Steelers and Mike McCarthy have reached a verbal agreement for McCarthy to coach his hometown team

2026-01-25 04:26 Last Updated At:04:31

PITTSBURGH (AP) — Mike McCarthy is coming home.

The Pittsburgh Steelers announced Saturday the club has reached a verbal agreement with McCarthy to replace Mike Tomlin as head coach.

McCarthy grew up in the Greenfield neighborhood, just a couple of miles away from the team's practice facility on the city's South Side.

The 62-year-old McCarthy is 185–123–2 (playoffs included) across 18 seasons, 13 with Green Bay — which beat the Steelers in the Super Bowl following the 2010 season — and five with Dallas.

His potential hire is just the fourth by the Steelers since 1969 and a marked departure from his predecessors, Tomlin and Hall of Famers Chuck Noll and Bill Cowher.

All three were largely unknown assistants/coordinators. McCarthy is hardly that.

McCarthy would replace Tomlin, who stepped down earlier this month after his 19th season ended with a seventh straight playoff loss, this one at home to the Houston Texans. Tomlin's surprise departure came as he was under contract for 2026 with a club option for 2027.

The Steelers took a methodical approach, interviewing nearly a dozen candidates that spanned a wide spectrum of experience, from Minnesota Vikings defensive coordinator Brian Flores (who spent 2022 as a defensive assistant on Tomlin’s staff) to Chargers defensive coordinator Jesse Minter, who was hired by the Baltimore Ravens on Thursday to replace John Harbaugh.

They ultimately landed on McCarthy, who takes over a team that has been stuck in a purgatory of sorts for going on a decade.

Tomlin's nearly two-decade tenure included 193 regular-season victories — tied with Noll for the most in franchise history — and the team's sixth Super Bowl. Perhaps most remarkably, Pittsburgh didn't have a losing season with Tomlin on the sideline.

That startling consistency, however, did not always translate to postseason success. Pittsburgh has been one-and-done in each of its last six playoff appearances, all of them double-digit losses.

In some ways, the Steelers have been victims of their own success. They have frequently been drafting in the high teens and low-20s, not exactly a prime position to find a franchise quarterback. It didn’t help that they chose not to draft Ben Roethlisberger’s replacement in his final seasons, then whiffed badly on Kenny Pickett, who flamed out in less than two years after being taken in the first round of the 2022 draft.

It’s led to a revolving door at the most important position on the field. If Aaron Rodgers, who will be a free agent in March, doesn’t return for a 22nd season, the Steelers will have their sixth different Week 1 quarterback in six years. McCarthy’s arrival, however, would seemingly open the door for the 42-year-old Rodgers to come back.

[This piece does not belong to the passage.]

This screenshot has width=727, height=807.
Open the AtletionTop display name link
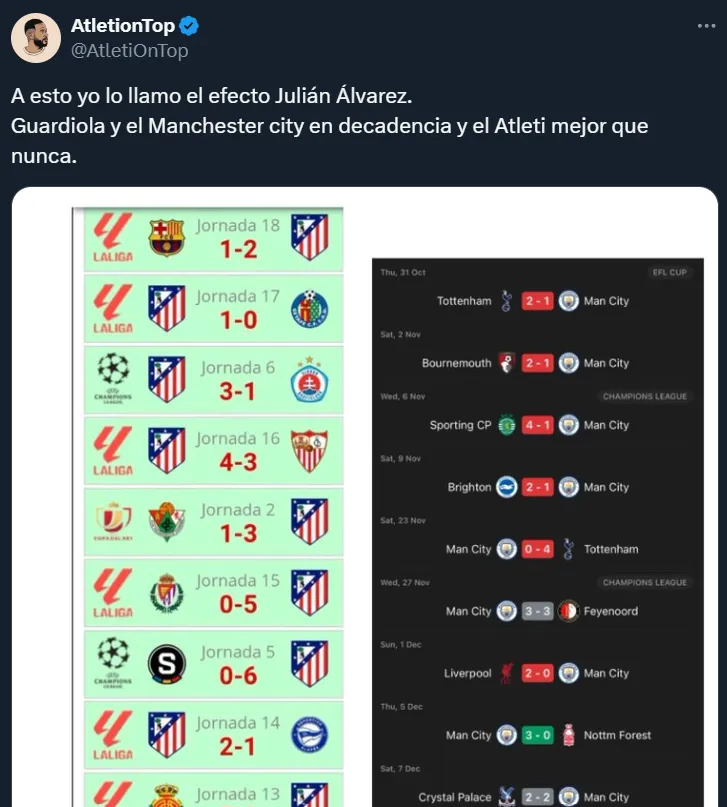tap(122, 26)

Rodgers said earlier this month he believes he would have at least a couple of options if he chose to run it back one more time, and his long partnership with McCarthy in Green Bay included a Super Bowl victory over Tomlin and the Steelers. Pittsburgh will have the 21st pick when a draft that appears to be thin in quality options at quarterback descends on the Steel City in late April.

There’s a very real chance the Steelers, who currently only have veteran backup Mason Rudolph and 2025 sixth-round pick Will Howard under contract for next season, will kick the can down the road again and address a handful of other positions of need in the draft, namely wide receiver and cornerback.

Regardless, president Art Rooney II brushed off the idea of the Steelers rebuilding.

“I don’t like that word that much,” Rooney said the day after Tomlin resigned. “We’ll try to compete day one if we can.”

McCarthy’s potential arrival would indicate that’s still the plan.

His hire would also give McCarthy a chance to burnish a resume that stalled a bit after guiding the Packers from a wild-card berth to the franchise's fifth Super Bowl in 2010.

McCarthy is just 6-9 in the playoffs since the confetti fell at AT&T Stadium. That includes a 1-2 mark with the Cowboys, where he posted three straight 12-win seasons from 2021-23 before being fired after Dallas tumbled to 7-10 in 2024 thanks in large part to an injury to quarterback Dak Prescott that limited him to just eight games.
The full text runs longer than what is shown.